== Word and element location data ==
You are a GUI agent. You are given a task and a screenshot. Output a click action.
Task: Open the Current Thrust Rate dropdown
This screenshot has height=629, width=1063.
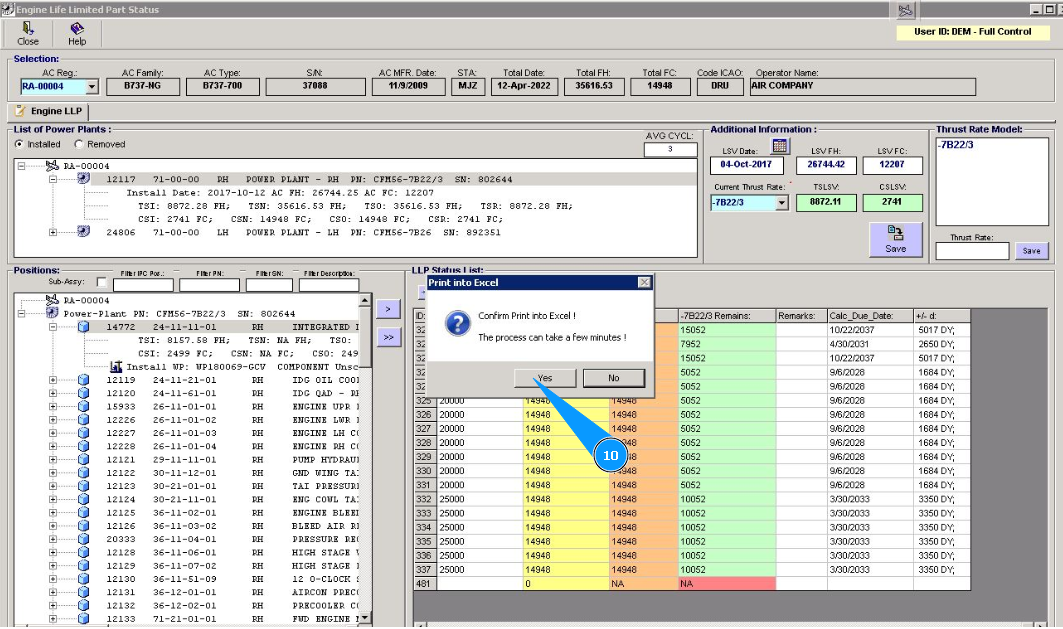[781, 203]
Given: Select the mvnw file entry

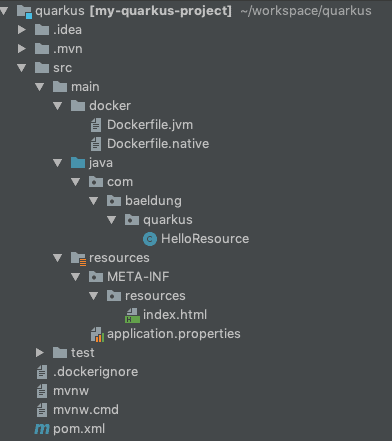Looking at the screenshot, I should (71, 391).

== Exercise goal ==
Transcribe every entry above word for word, omitting the pictures from your transcription.

== Answer for the task ==
You are a GUI agent. You are given a task and a screenshot. Output a click action.
Task: Open the Current Thrust Rate dropdown
This screenshot has height=629, width=1063.
[781, 203]
Given: Select the mvnw file entry

Looking at the screenshot, I should (71, 391).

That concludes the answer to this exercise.